Turn the lines below into a Markdown table with two columns, Row and Line. Number each row and skip any blank lines.

## Record extracts
═══

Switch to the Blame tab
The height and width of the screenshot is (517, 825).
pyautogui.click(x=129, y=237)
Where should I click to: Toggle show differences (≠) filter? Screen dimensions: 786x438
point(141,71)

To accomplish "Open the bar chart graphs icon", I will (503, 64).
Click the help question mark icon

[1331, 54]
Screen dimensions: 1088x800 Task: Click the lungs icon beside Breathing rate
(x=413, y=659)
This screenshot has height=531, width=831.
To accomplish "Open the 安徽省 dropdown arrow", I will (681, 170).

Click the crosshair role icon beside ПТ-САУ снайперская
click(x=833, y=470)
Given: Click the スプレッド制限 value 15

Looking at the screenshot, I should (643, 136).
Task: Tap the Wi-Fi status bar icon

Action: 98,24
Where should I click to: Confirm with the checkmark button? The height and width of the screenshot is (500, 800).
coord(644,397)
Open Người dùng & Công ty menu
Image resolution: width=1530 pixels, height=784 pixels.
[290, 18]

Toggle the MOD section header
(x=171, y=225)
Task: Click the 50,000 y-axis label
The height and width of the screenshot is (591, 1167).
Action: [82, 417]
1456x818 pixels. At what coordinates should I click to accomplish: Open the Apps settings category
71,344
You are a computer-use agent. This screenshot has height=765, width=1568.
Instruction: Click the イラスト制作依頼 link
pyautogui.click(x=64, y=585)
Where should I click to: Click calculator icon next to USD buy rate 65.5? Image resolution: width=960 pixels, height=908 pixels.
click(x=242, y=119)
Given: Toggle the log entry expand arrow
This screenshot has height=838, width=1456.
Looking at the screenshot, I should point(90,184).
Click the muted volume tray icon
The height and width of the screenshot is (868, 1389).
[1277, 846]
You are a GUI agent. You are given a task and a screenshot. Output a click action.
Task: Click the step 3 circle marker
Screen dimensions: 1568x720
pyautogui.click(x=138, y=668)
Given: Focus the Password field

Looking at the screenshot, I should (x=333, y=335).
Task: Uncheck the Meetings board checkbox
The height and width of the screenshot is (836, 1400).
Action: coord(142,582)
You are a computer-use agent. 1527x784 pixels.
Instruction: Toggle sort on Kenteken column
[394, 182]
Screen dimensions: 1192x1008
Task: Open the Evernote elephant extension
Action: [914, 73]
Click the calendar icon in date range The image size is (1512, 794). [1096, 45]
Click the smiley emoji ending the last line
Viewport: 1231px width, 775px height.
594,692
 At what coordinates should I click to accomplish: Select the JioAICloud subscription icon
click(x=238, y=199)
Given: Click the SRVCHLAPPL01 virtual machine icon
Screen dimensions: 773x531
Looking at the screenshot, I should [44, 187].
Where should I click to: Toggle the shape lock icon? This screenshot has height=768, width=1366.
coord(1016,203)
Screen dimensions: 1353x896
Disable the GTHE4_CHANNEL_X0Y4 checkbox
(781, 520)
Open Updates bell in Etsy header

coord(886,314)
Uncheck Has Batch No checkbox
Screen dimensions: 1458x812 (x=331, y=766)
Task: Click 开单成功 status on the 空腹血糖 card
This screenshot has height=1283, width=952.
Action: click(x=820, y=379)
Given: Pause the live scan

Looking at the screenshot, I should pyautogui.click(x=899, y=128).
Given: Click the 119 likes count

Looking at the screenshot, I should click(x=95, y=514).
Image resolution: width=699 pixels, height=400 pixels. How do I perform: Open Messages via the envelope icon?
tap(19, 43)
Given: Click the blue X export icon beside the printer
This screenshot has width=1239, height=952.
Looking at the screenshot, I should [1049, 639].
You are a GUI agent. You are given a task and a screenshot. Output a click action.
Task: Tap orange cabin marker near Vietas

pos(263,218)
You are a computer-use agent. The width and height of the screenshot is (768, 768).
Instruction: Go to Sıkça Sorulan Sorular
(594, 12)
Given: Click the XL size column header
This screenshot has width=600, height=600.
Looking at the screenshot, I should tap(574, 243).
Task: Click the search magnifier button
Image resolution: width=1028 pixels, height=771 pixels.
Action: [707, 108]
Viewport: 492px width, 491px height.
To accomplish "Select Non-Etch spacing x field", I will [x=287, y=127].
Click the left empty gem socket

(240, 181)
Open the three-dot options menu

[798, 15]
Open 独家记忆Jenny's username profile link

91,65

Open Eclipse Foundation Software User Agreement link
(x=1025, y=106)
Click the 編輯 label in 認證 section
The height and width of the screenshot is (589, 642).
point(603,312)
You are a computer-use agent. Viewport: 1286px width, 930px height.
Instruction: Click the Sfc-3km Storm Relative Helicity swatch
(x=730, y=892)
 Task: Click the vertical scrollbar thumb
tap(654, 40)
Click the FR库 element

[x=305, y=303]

═══

## Problem solution
| Row | Line |
|---|---|
| 1 | Switch to the Blame tab |
| 2 | The height and width of the screenshot is (517, 825). |
| 3 | pyautogui.click(x=129, y=237) |
| 4 | Where should I click to: Toggle show differences (≠) filter? Screen dimensions: 786x438 |
| 5 | point(141,71) |
| 6 | To accomplish "Open the bar chart graphs icon", I will (503, 64). |
| 7 | Click the help question mark icon |
| 8 | [1331, 54] |
| 9 | Screen dimensions: 1088x800 Task: Click the lungs icon beside Breathing rate |
| 10 | (x=413, y=659) |
| 11 | This screenshot has height=531, width=831. |
| 12 | To accomplish "Open the 安徽省 dropdown arrow", I will (681, 170). |
| 13 | Click the crosshair role icon beside ПТ-САУ снайперская |
| 14 | click(x=833, y=470) |
| 15 | Given: Click the スプレッド制限 value 15 |
| 16 | Looking at the screenshot, I should (643, 136). |
| 17 | Task: Tap the Wi-Fi status bar icon |
| 18 | Action: 98,24 |
| 19 | Where should I click to: Confirm with the checkmark button? The height and width of the screenshot is (500, 800). |
| 20 | coord(644,397) |
| 21 | Open Người dùng & Công ty menu |
| 22 | Image resolution: width=1530 pixels, height=784 pixels. |
| 23 | [290, 18] |
| 24 | Toggle the MOD section header |
| 25 | (x=171, y=225) |
| 26 | Task: Click the 50,000 y-axis label |
| 27 | The height and width of the screenshot is (591, 1167). |
| 28 | Action: [82, 417] |
| 29 | 1456x818 pixels. At what coordinates should I click to accomplish: Open the Apps settings category |
| 30 | 71,344 |
| 31 | You are a computer-use agent. This screenshot has height=765, width=1568. |
| 32 | Instruction: Click the イラスト制作依頼 link |
| 33 | pyautogui.click(x=64, y=585) |
| 34 | Where should I click to: Click calculator icon next to USD buy rate 65.5? Image resolution: width=960 pixels, height=908 pixels. |
| 35 | click(x=242, y=119) |
| 36 | Given: Toggle the log entry expand arrow |
| 37 | This screenshot has height=838, width=1456. |
| 38 | Looking at the screenshot, I should point(90,184). |
| 39 | Click the muted volume tray icon |
| 40 | The height and width of the screenshot is (868, 1389). |
| 41 | [1277, 846] |
| 42 | You are a GUI agent. You are given a task and a screenshot. Output a click action. |
| 43 | Task: Click the step 3 circle marker |
| 44 | Screen dimensions: 1568x720 |
| 45 | pyautogui.click(x=138, y=668) |
| 46 | Given: Focus the Password field |
| 47 | Looking at the screenshot, I should (x=333, y=335). |
| 48 | Task: Uncheck the Meetings board checkbox |
| 49 | The height and width of the screenshot is (836, 1400). |
| 50 | Action: coord(142,582) |
| 51 | You are a computer-use agent. 1527x784 pixels. |
| 52 | Instruction: Toggle sort on Kenteken column |
| 53 | [394, 182] |
| 54 | Screen dimensions: 1192x1008 |
| 55 | Task: Open the Evernote elephant extension |
| 56 | Action: [914, 73] |
| 57 | Click the calendar icon in date range The image size is (1512, 794). [1096, 45] |
| 58 | Click the smiley emoji ending the last line |
| 59 | Viewport: 1231px width, 775px height. |
| 60 | 594,692 |
| 61 |  At what coordinates should I click to accomplish: Select the JioAICloud subscription icon |
| 62 | click(x=238, y=199) |
| 63 | Given: Click the SRVCHLAPPL01 virtual machine icon |
| 64 | Screen dimensions: 773x531 |
| 65 | Looking at the screenshot, I should [44, 187]. |
| 66 | Where should I click to: Toggle the shape lock icon? This screenshot has height=768, width=1366. |
| 67 | coord(1016,203) |
| 68 | Screen dimensions: 1353x896 |
| 69 | Disable the GTHE4_CHANNEL_X0Y4 checkbox |
| 70 | (781, 520) |
| 71 | Open Updates bell in Etsy header |
| 72 | coord(886,314) |
| 73 | Uncheck Has Batch No checkbox |
| 74 | Screen dimensions: 1458x812 (x=331, y=766) |
| 75 | Task: Click 开单成功 status on the 空腹血糖 card |
| 76 | This screenshot has height=1283, width=952. |
| 77 | Action: click(x=820, y=379) |
| 78 | Given: Pause the live scan |
| 79 | Looking at the screenshot, I should pyautogui.click(x=899, y=128). |
| 80 | Given: Click the 119 likes count |
| 81 | Looking at the screenshot, I should click(x=95, y=514). |
| 82 | Image resolution: width=699 pixels, height=400 pixels. How do I perform: Open Messages via the envelope icon? |
| 83 | tap(19, 43) |
| 84 | Given: Click the blue X export icon beside the printer |
| 85 | This screenshot has width=1239, height=952. |
| 86 | Looking at the screenshot, I should [1049, 639]. |
| 87 | You are a GUI agent. You are given a task and a screenshot. Output a click action. |
| 88 | Task: Tap orange cabin marker near Vietas |
| 89 | pos(263,218) |
| 90 | You are a computer-use agent. The width and height of the screenshot is (768, 768). |
| 91 | Instruction: Go to Sıkça Sorulan Sorular |
| 92 | (594, 12) |
| 93 | Given: Click the XL size column header |
| 94 | This screenshot has width=600, height=600. |
| 95 | Looking at the screenshot, I should tap(574, 243). |
| 96 | Task: Click the search magnifier button |
| 97 | Image resolution: width=1028 pixels, height=771 pixels. |
| 98 | Action: [707, 108] |
| 99 | Viewport: 492px width, 491px height. |
| 100 | To accomplish "Select Non-Etch spacing x field", I will [x=287, y=127]. |
| 101 | Click the left empty gem socket |
| 102 | (240, 181) |
| 103 | Open the three-dot options menu |
| 104 | [798, 15] |
| 105 | Open 独家记忆Jenny's username profile link |
| 106 | 91,65 |
| 107 | Open Eclipse Foundation Software User Agreement link |
| 108 | (x=1025, y=106) |
| 109 | Click the 編輯 label in 認證 section |
| 110 | The height and width of the screenshot is (589, 642). |
| 111 | point(603,312) |
| 112 | You are a computer-use agent. Viewport: 1286px width, 930px height. |
| 113 | Instruction: Click the Sfc-3km Storm Relative Helicity swatch |
| 114 | (x=730, y=892) |
| 115 |  Task: Click the vertical scrollbar thumb |
| 116 | tap(654, 40) |
| 117 | Click the FR库 element |
| 118 | [x=305, y=303] |